As Karen has pointed out here, MARC records are structured
as documents: much of our access to their contents comes
through full-text keyword searching. Now, we already have a
standardized way to encode data-rich documents: namely, XML.
The MARCXML[1] format already gives us a lossless way to
convert our legacy data into an interoperable format. And
the W3C has spent the last 15 years developing standards
around XML: XQuery 3.1[2] and XSLT 3.0[3] are now robust
functional programming languages that even support working
with JSON-encoded data. Needless to say, the same kind of
ecosystem is not available for working with binary MARC.
Next-generation Web application platforms like Graphity[4]

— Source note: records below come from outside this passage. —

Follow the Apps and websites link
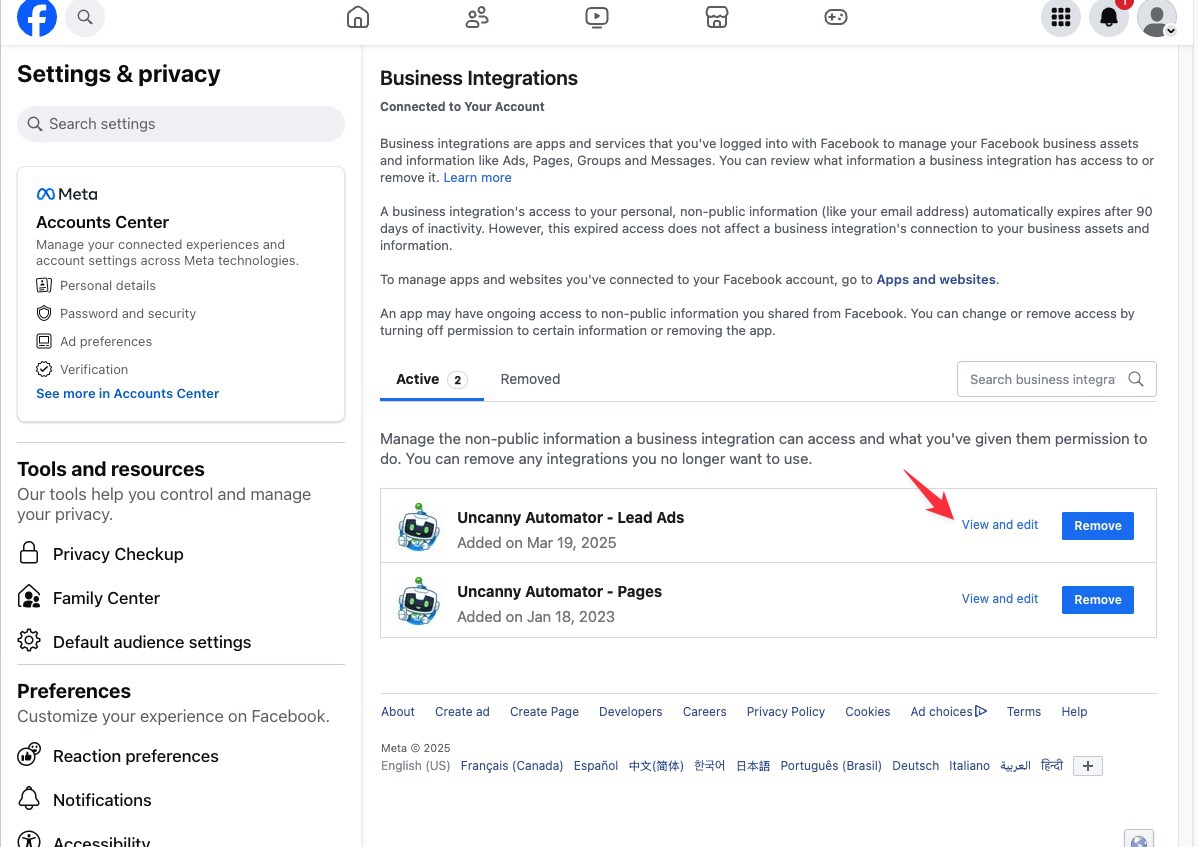 (x=935, y=279)
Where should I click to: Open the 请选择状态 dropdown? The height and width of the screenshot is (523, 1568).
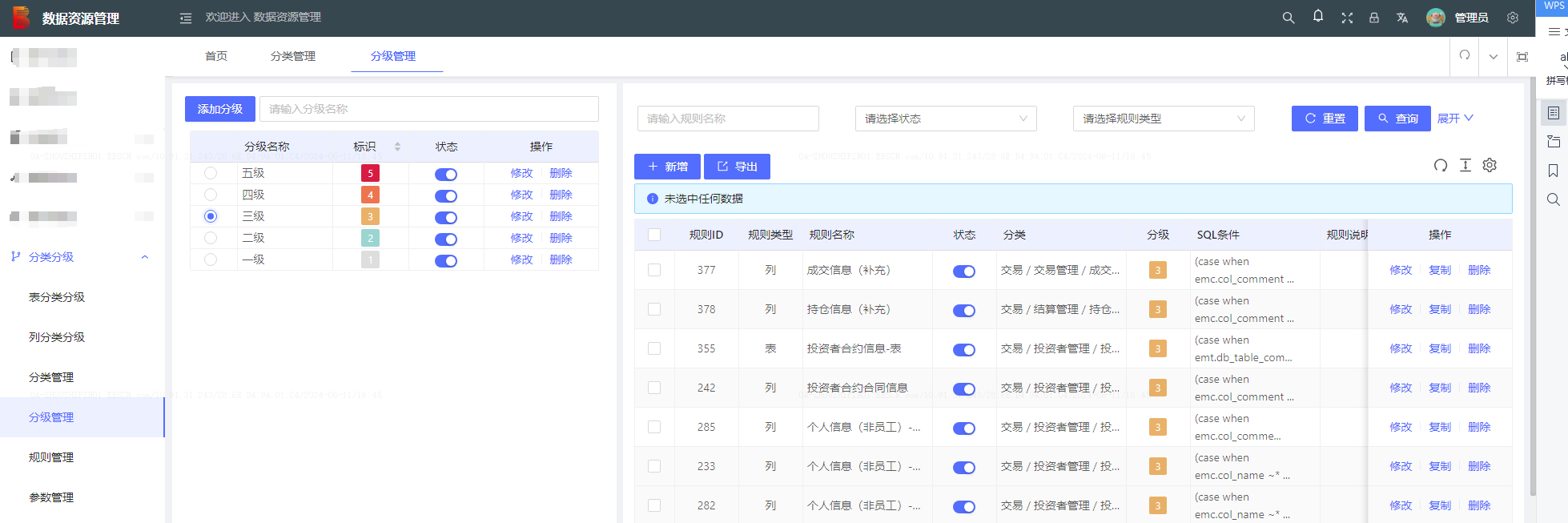click(x=946, y=119)
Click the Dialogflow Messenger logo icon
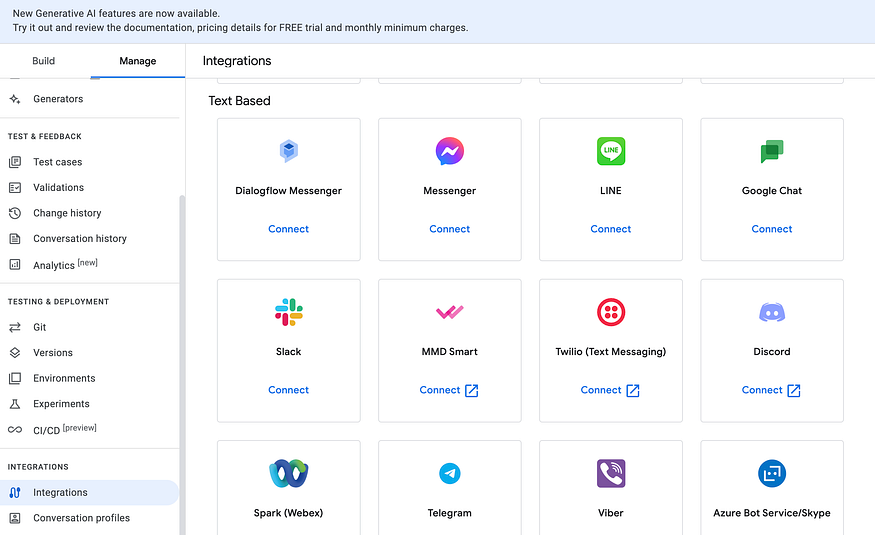875x535 pixels. [x=289, y=151]
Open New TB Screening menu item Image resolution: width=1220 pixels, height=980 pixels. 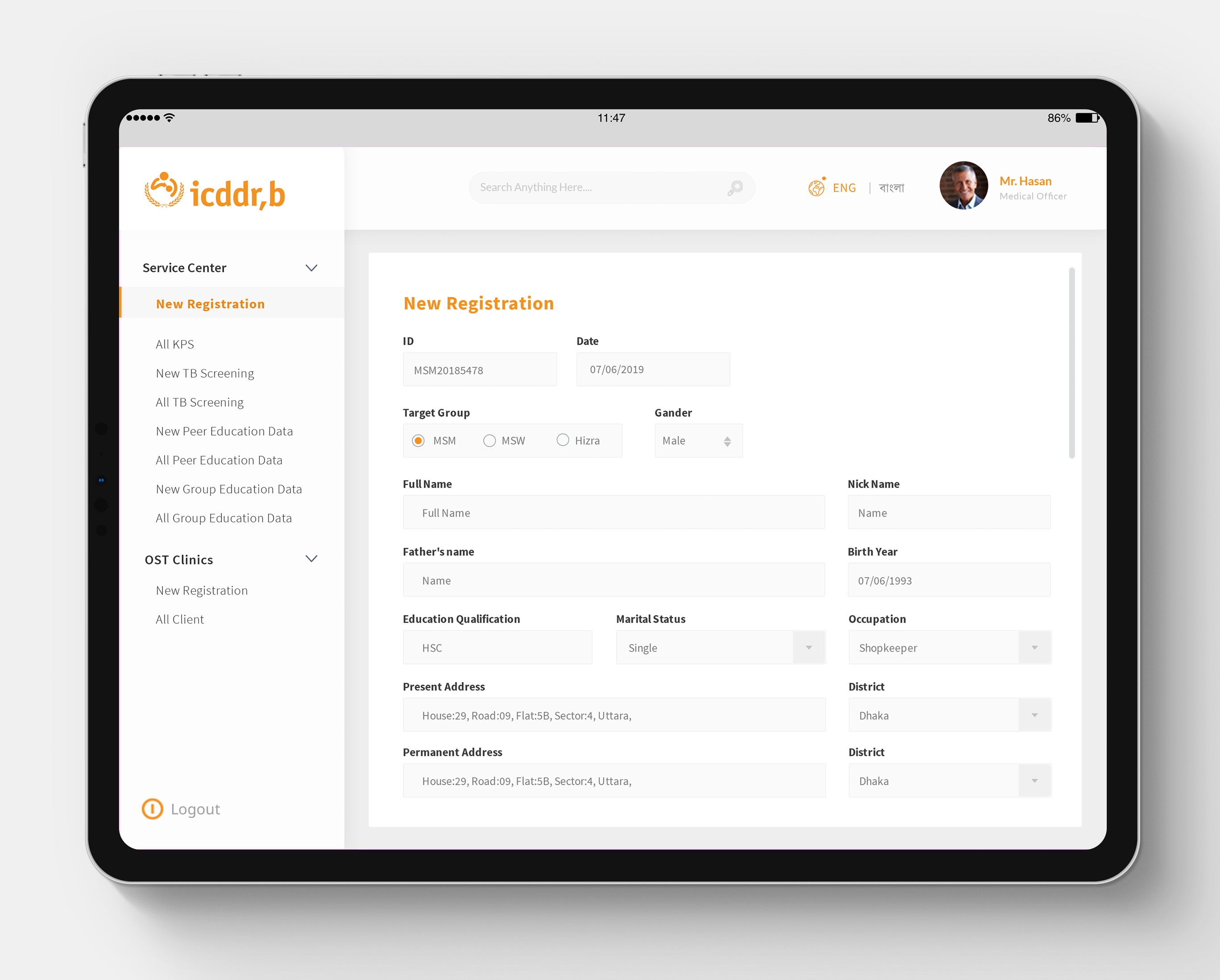[x=204, y=372]
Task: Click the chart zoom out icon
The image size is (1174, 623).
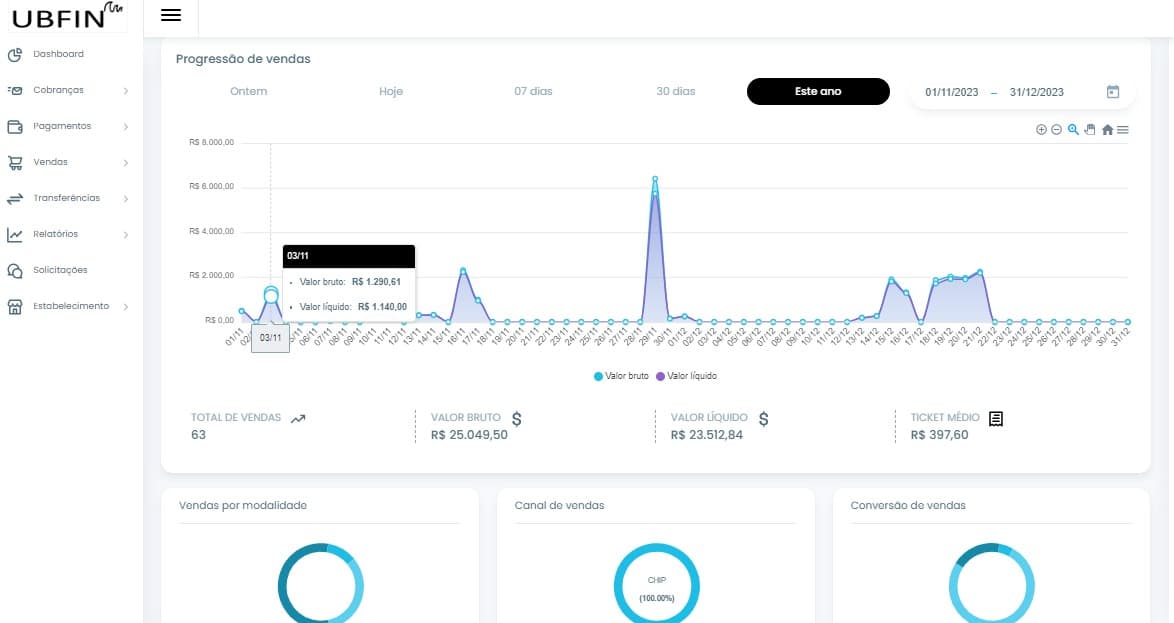Action: [x=1056, y=130]
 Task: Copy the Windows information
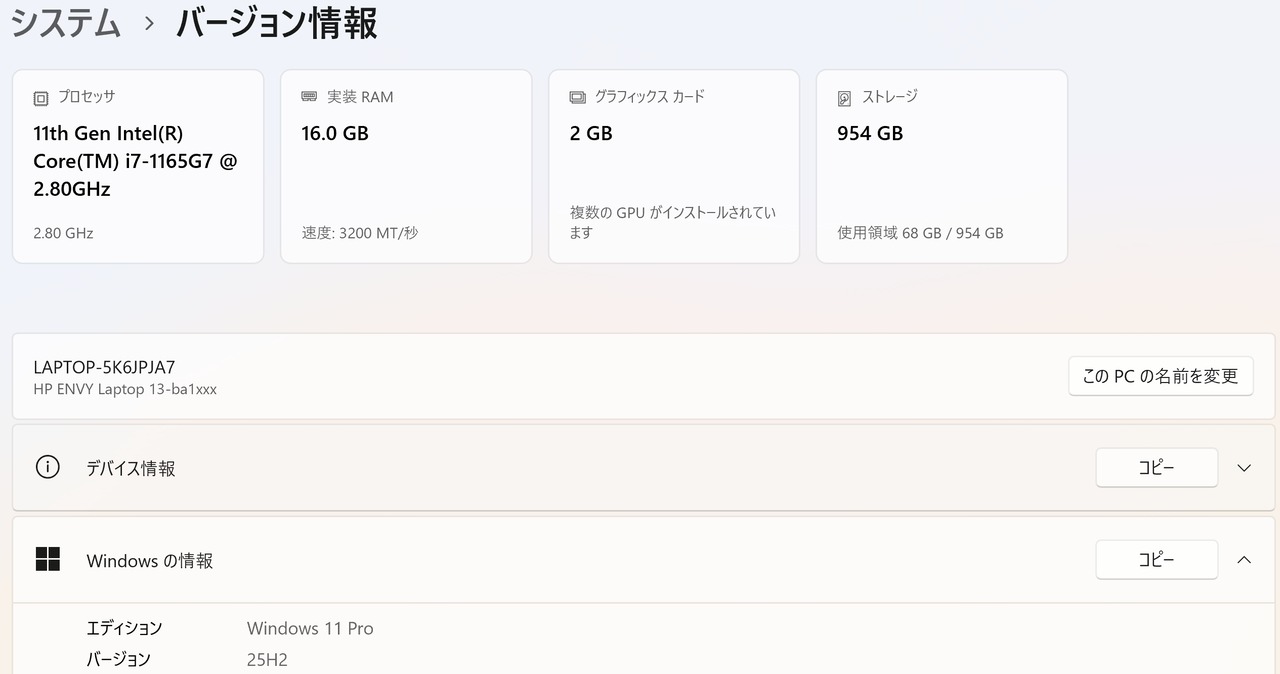(1157, 560)
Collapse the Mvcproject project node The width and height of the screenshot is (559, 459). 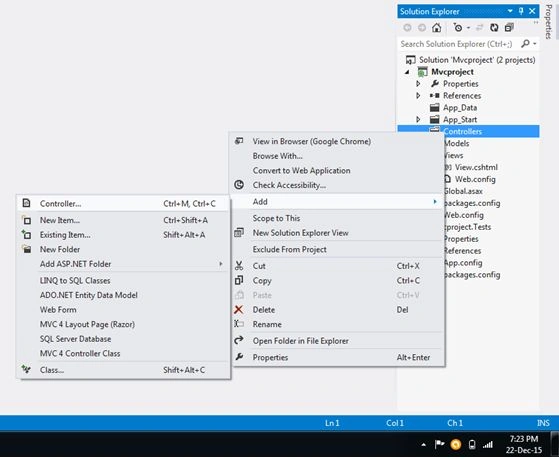click(407, 72)
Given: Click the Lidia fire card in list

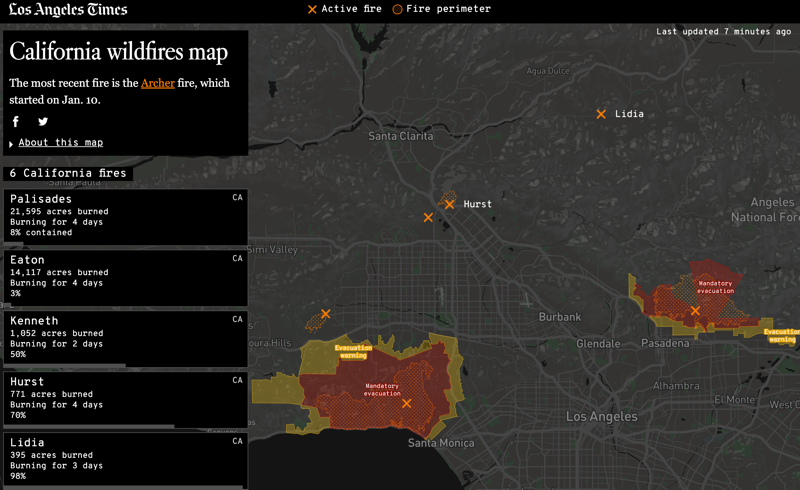Looking at the screenshot, I should click(x=125, y=458).
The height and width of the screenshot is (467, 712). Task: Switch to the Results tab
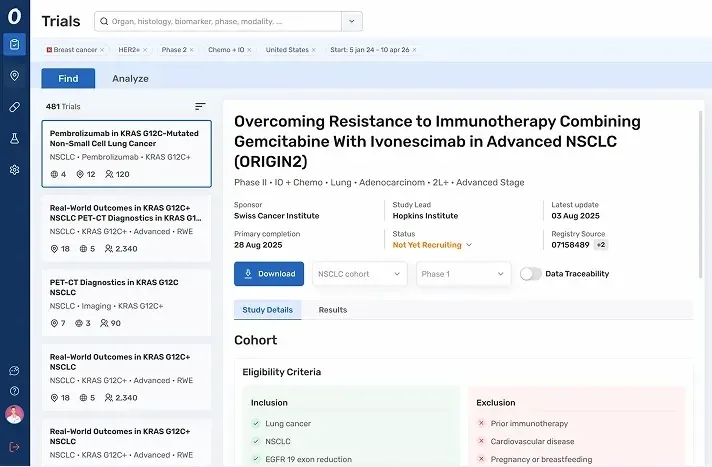332,310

and Callimachus[5] utilize the XML stack for conversion
routines or as a data integration pipeline into RDF linked
data. The NoSQL (XML) database MarkLogic (which I believe
the Library of Congress itself uses) now includes an
integrated triplestore. Archives-centric tools like Ethan
Gruber's xEAC[6] also provide a hybrid model for leveraging
XML to produce linked data (as an aside: leveraging XML for
data integration could promote interoperability between
libraries and archives, which continue to rely heavily on
XML document structures--see EAD3[7]--to encode their data).
So, why not excise everything from BIBFRAME that is mostly a
reflection of MARC and work to remodel the vocabulary
according to best practices for linked data? We can store
our legacy MARC data as MARCXML (a lossless conversion),
index it, link it to its BIBFRAME representation, and then
access it on a just-in-time basis, whenever we find we need
something that we didn't think was worth modeling as RDF.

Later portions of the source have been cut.